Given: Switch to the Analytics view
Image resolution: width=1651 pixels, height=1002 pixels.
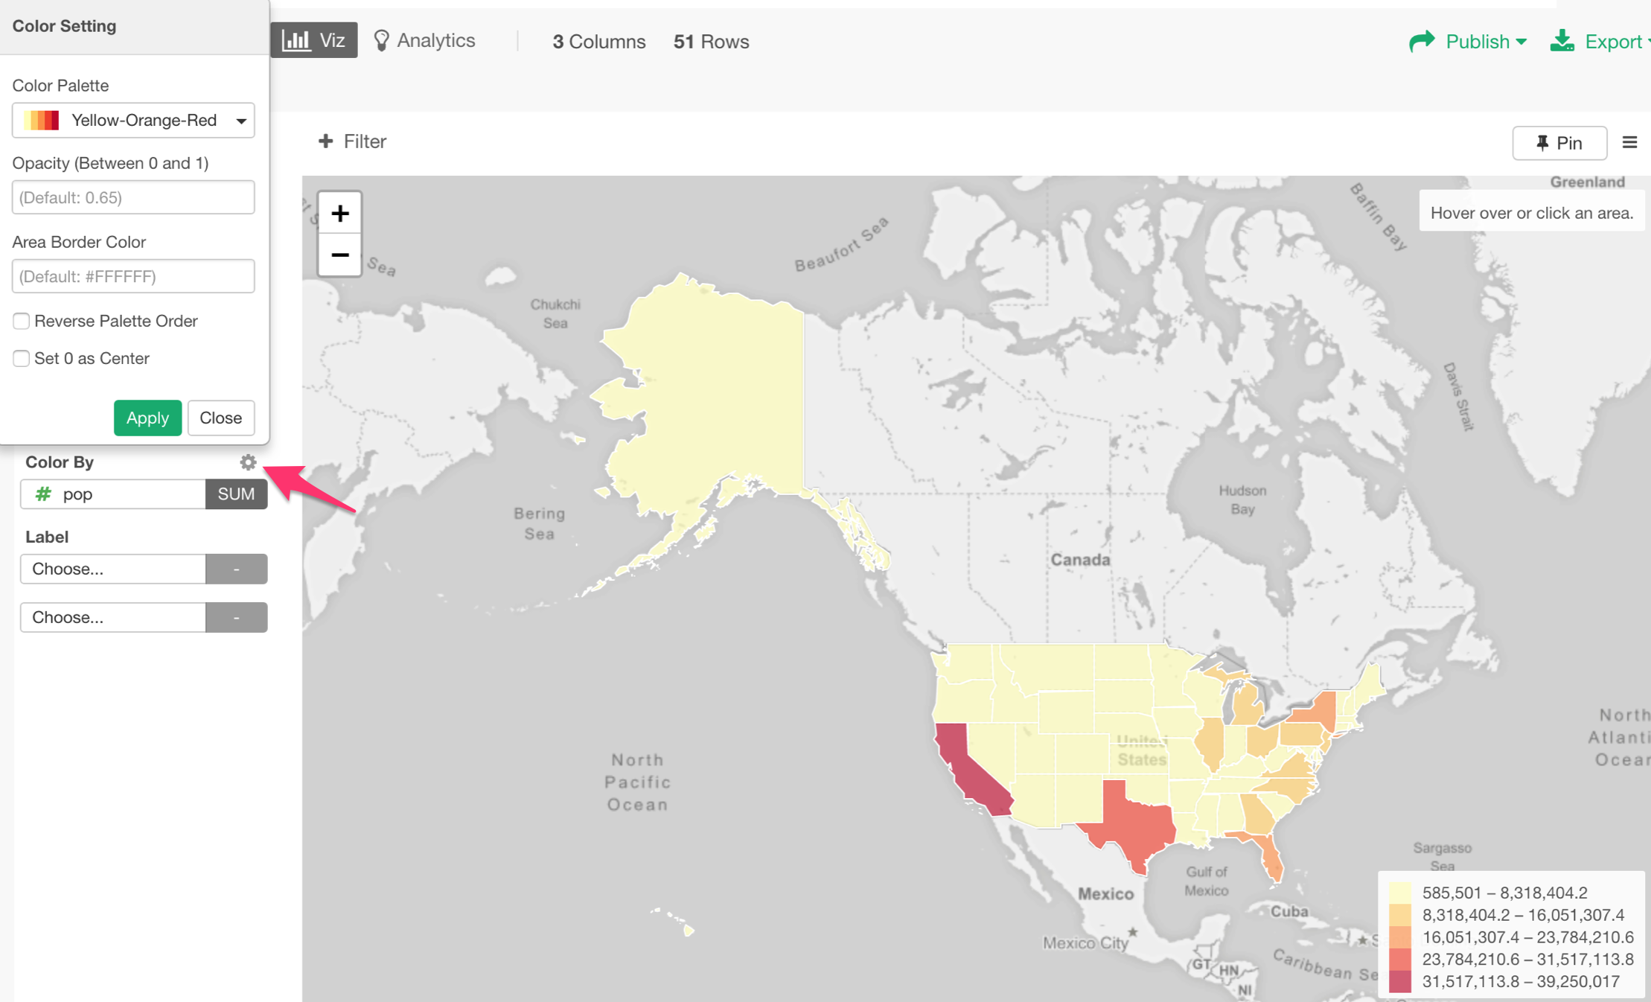Looking at the screenshot, I should coord(435,39).
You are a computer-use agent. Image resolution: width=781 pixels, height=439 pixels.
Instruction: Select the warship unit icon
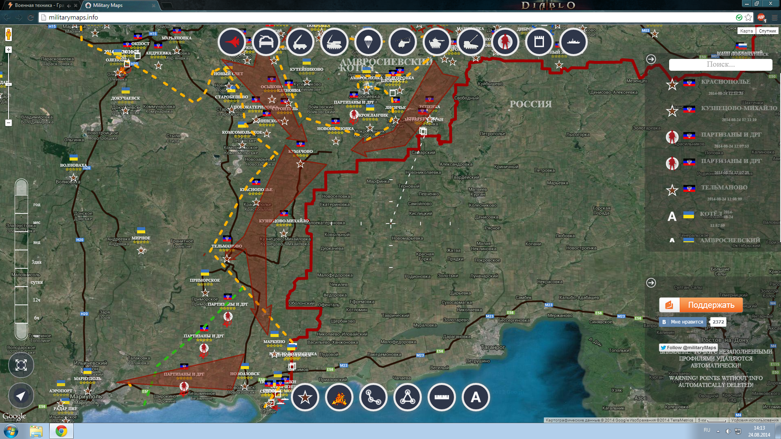(573, 42)
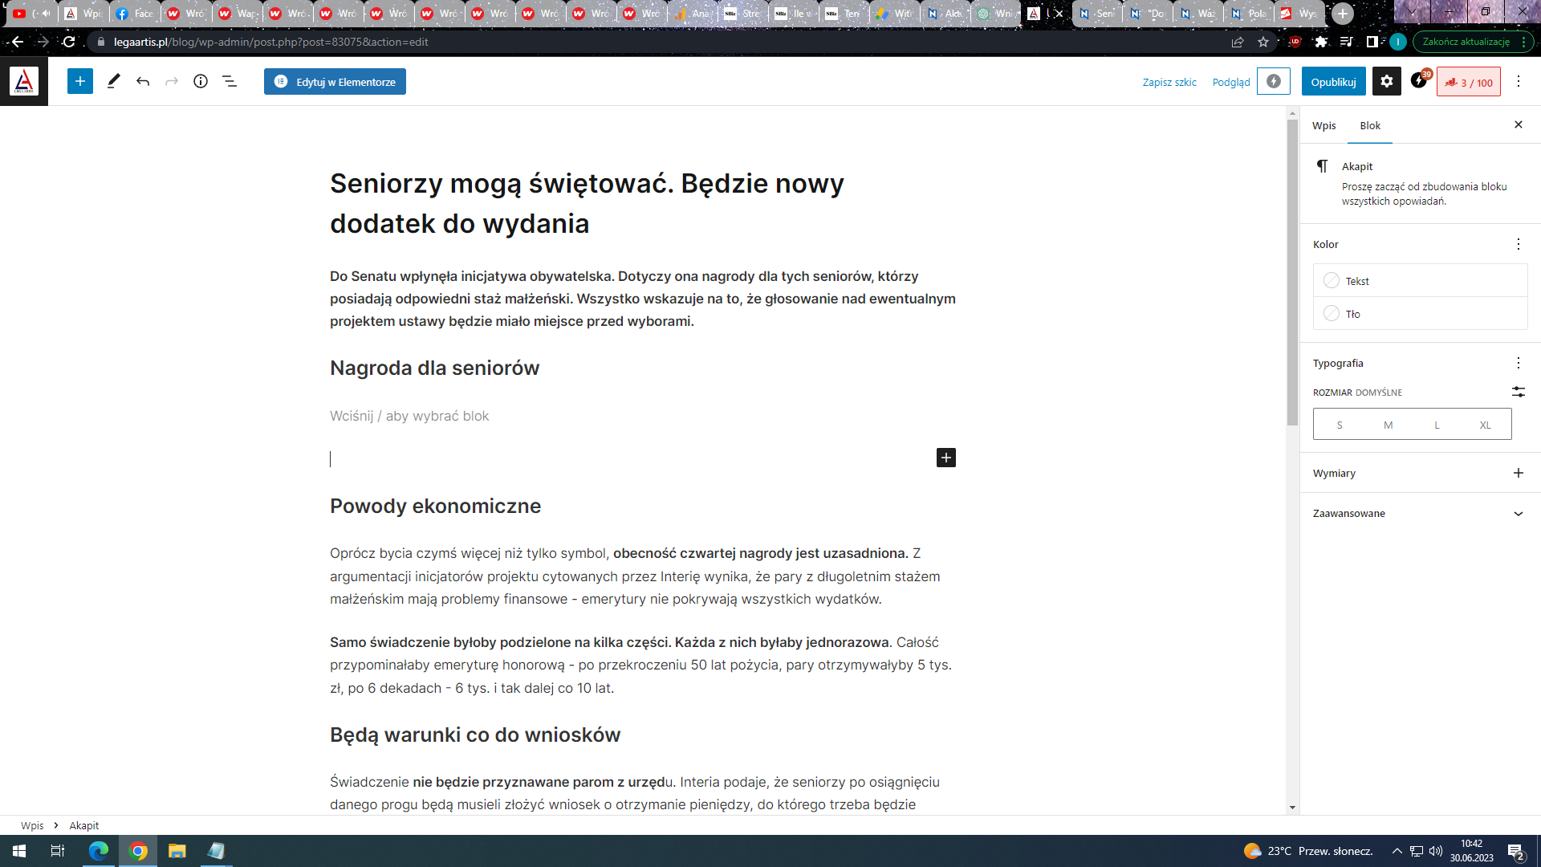Image resolution: width=1541 pixels, height=867 pixels.
Task: Toggle custom font size controls
Action: tap(1518, 392)
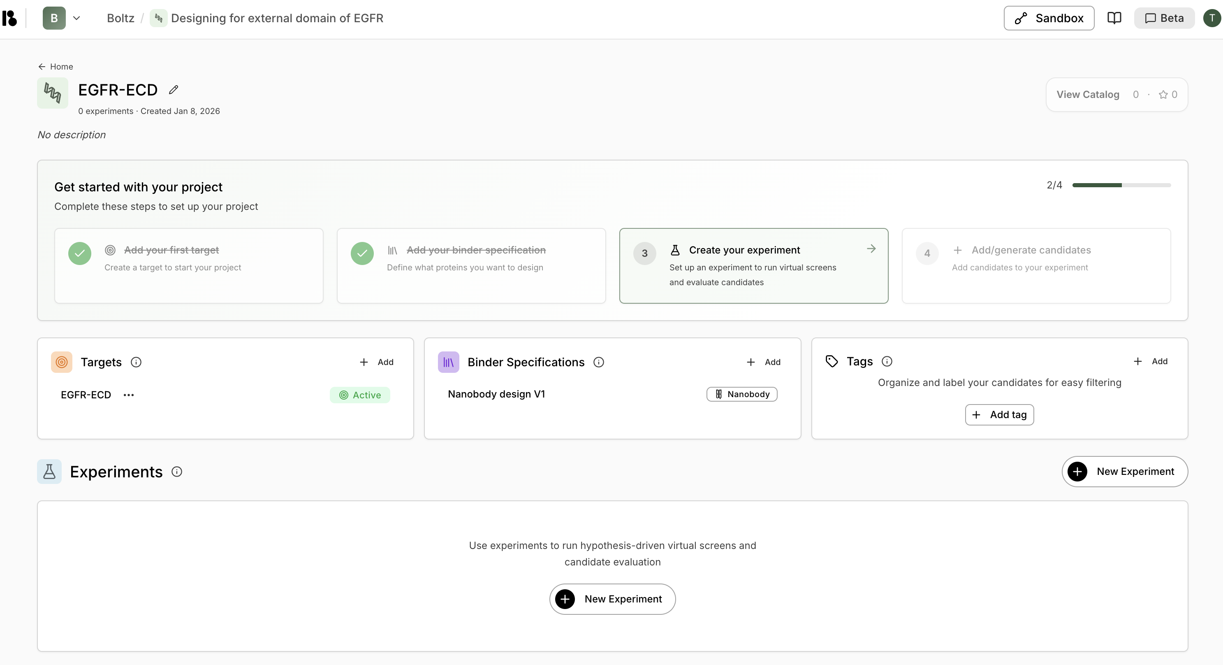Click the star favorites count in View Catalog
Viewport: 1223px width, 665px height.
(1167, 95)
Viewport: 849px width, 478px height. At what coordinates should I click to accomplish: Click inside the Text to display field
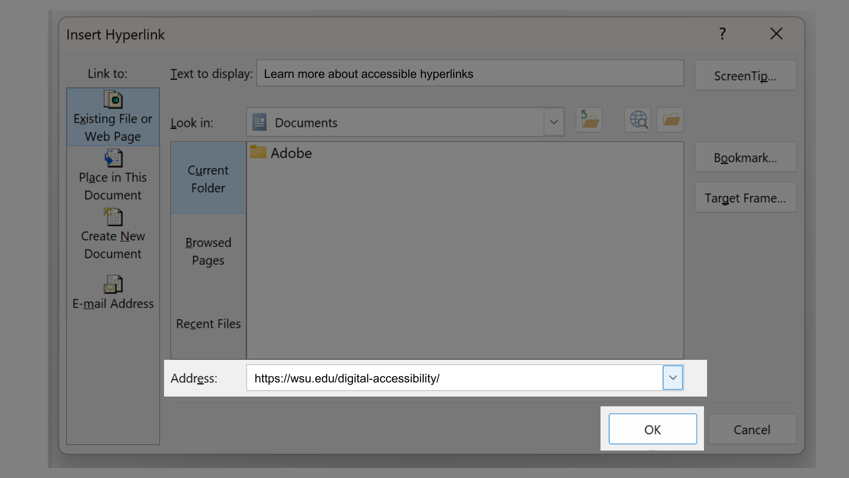pos(469,73)
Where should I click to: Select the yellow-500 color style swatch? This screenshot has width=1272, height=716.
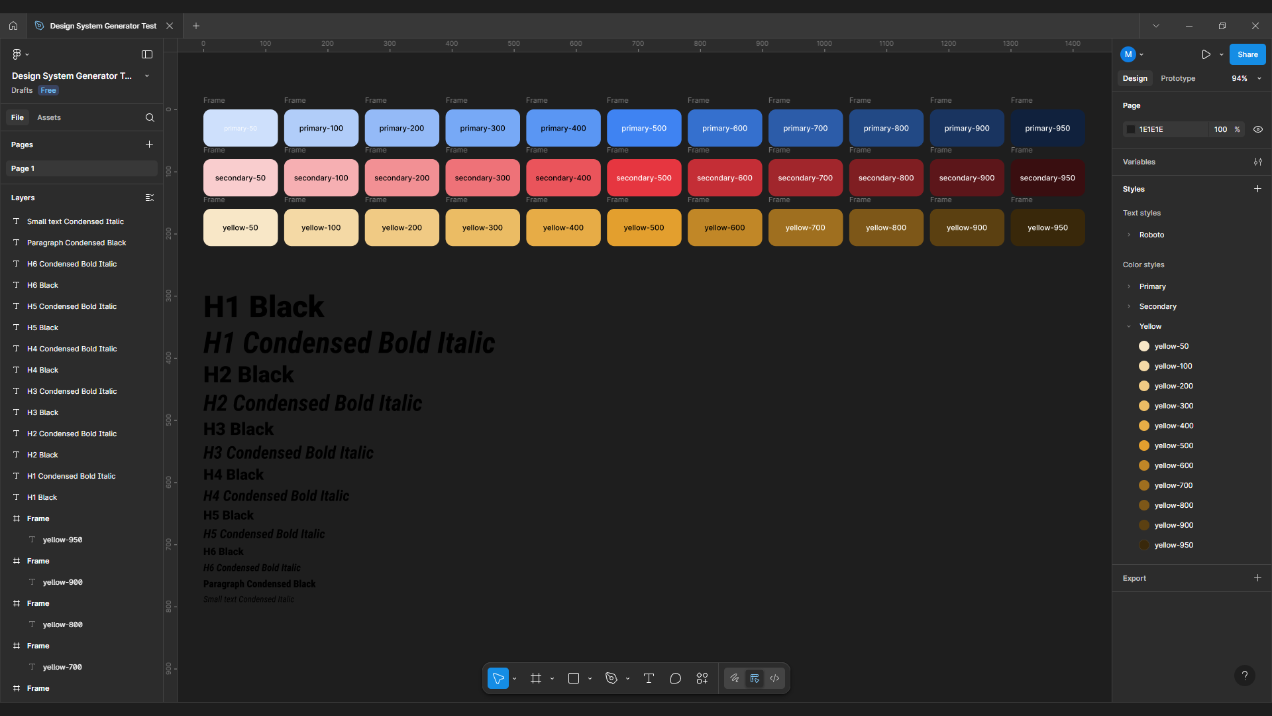point(1143,446)
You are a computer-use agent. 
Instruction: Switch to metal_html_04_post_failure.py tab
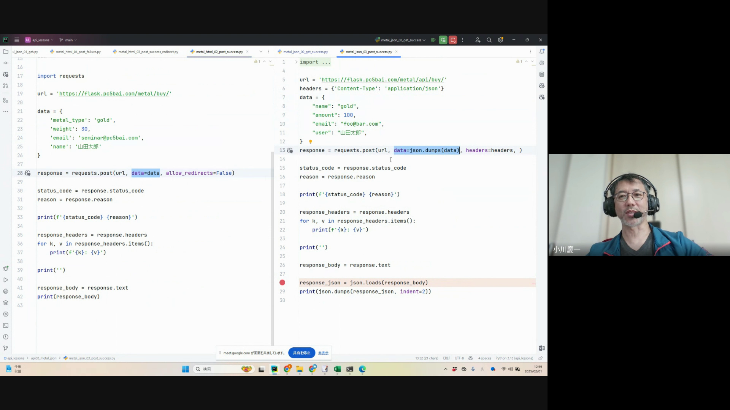(x=78, y=52)
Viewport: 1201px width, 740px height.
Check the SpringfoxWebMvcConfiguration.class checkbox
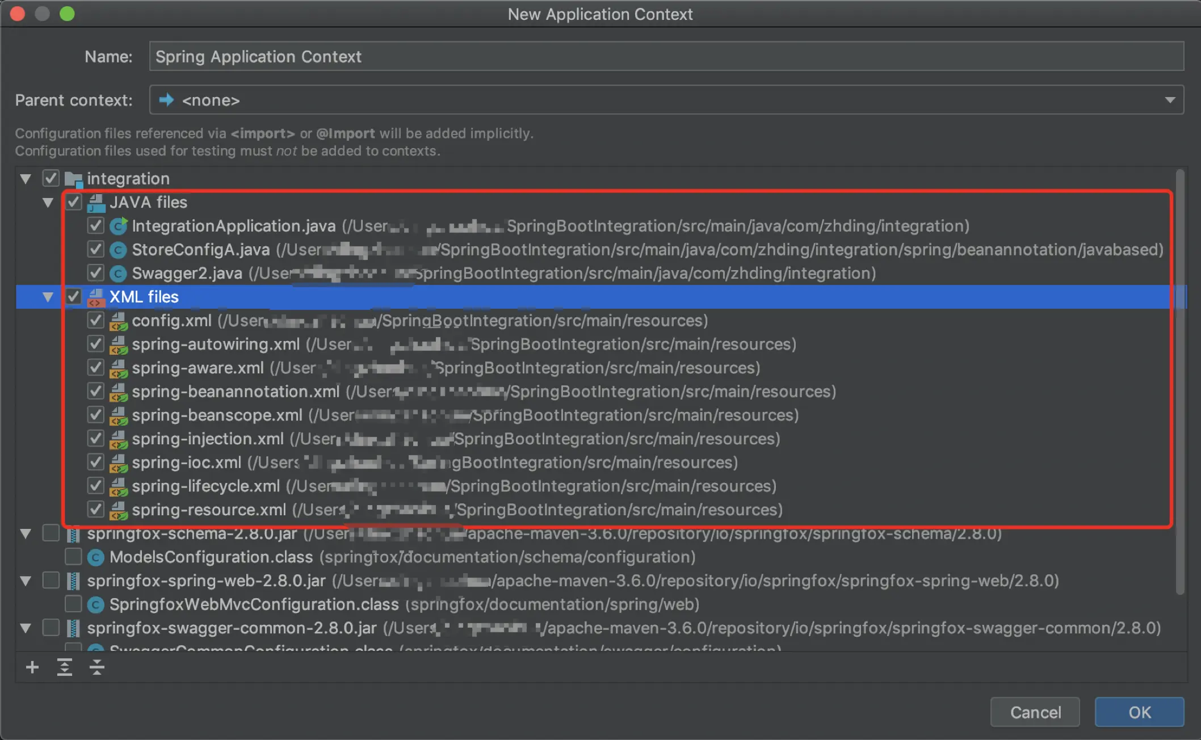click(x=73, y=604)
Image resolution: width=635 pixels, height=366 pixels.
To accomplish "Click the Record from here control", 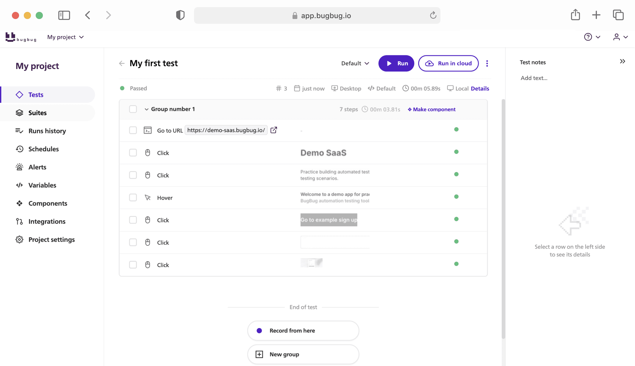I will click(303, 330).
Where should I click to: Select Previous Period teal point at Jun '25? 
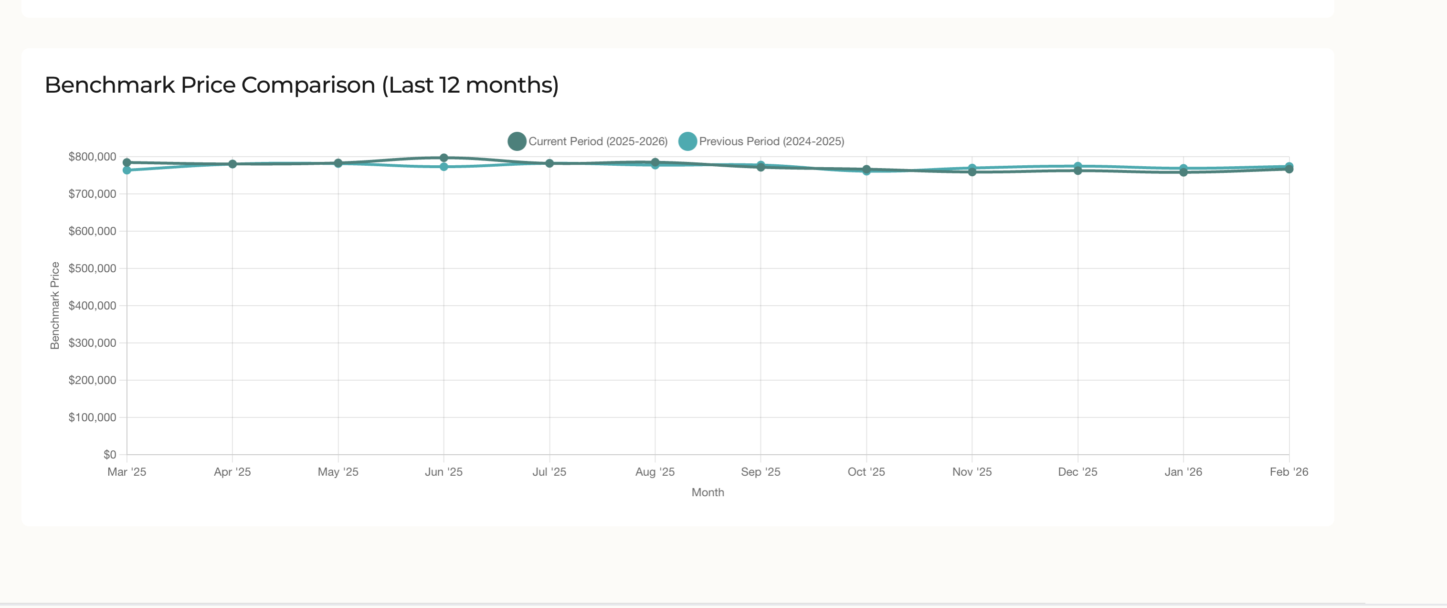click(x=444, y=167)
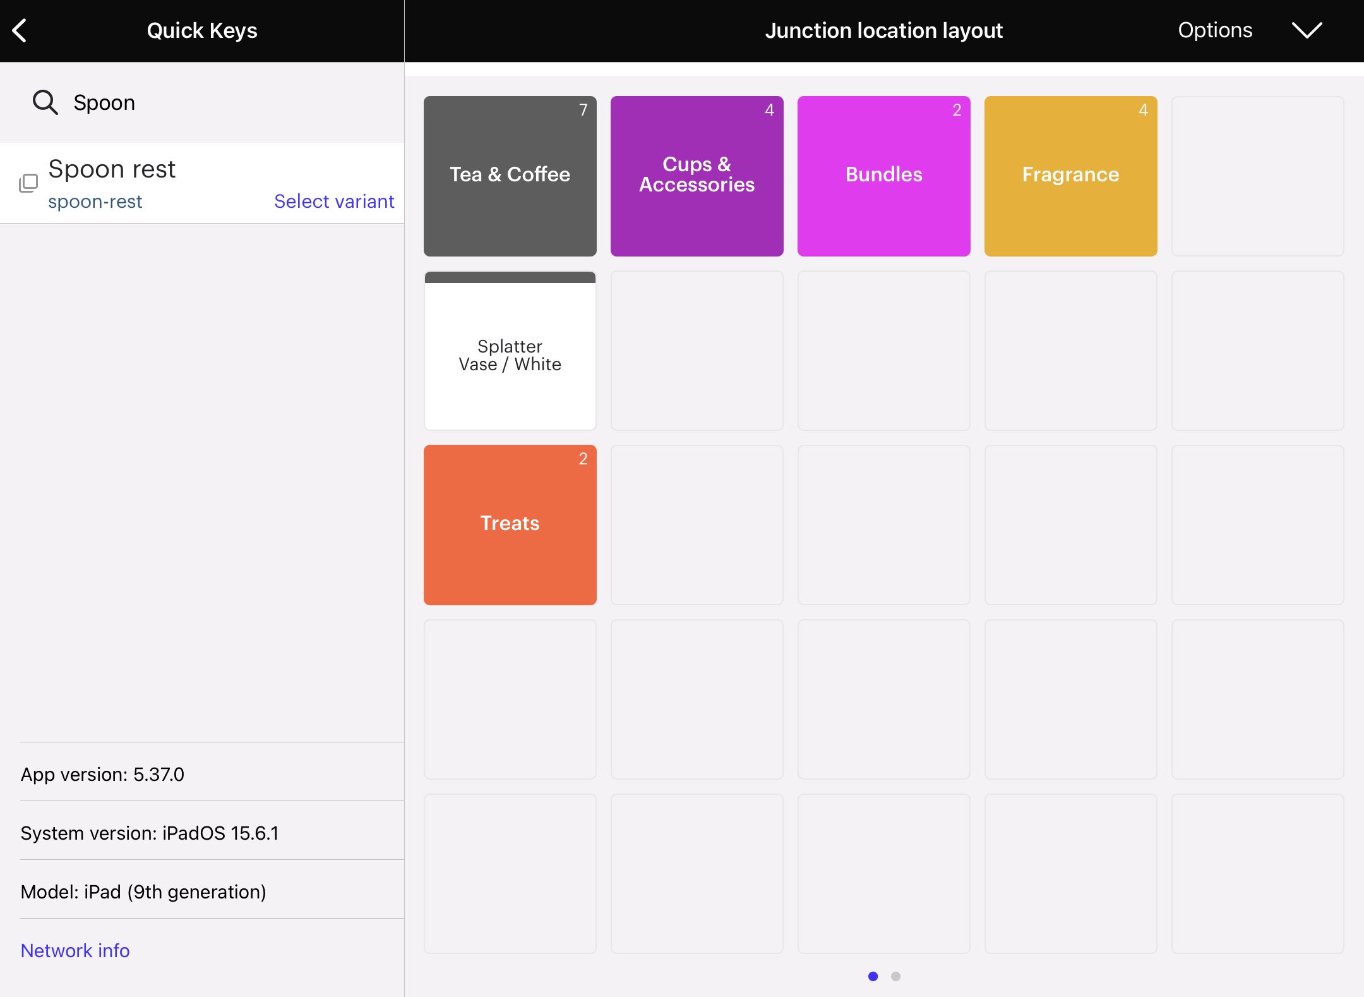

- **What you should do**
Your task is to show every line of the listing above containing "computer".

- **Expected answer**
You are a computer-use agent. Image resolution: width=781 pixels, height=439 pixels.
You are a computer-use agent. 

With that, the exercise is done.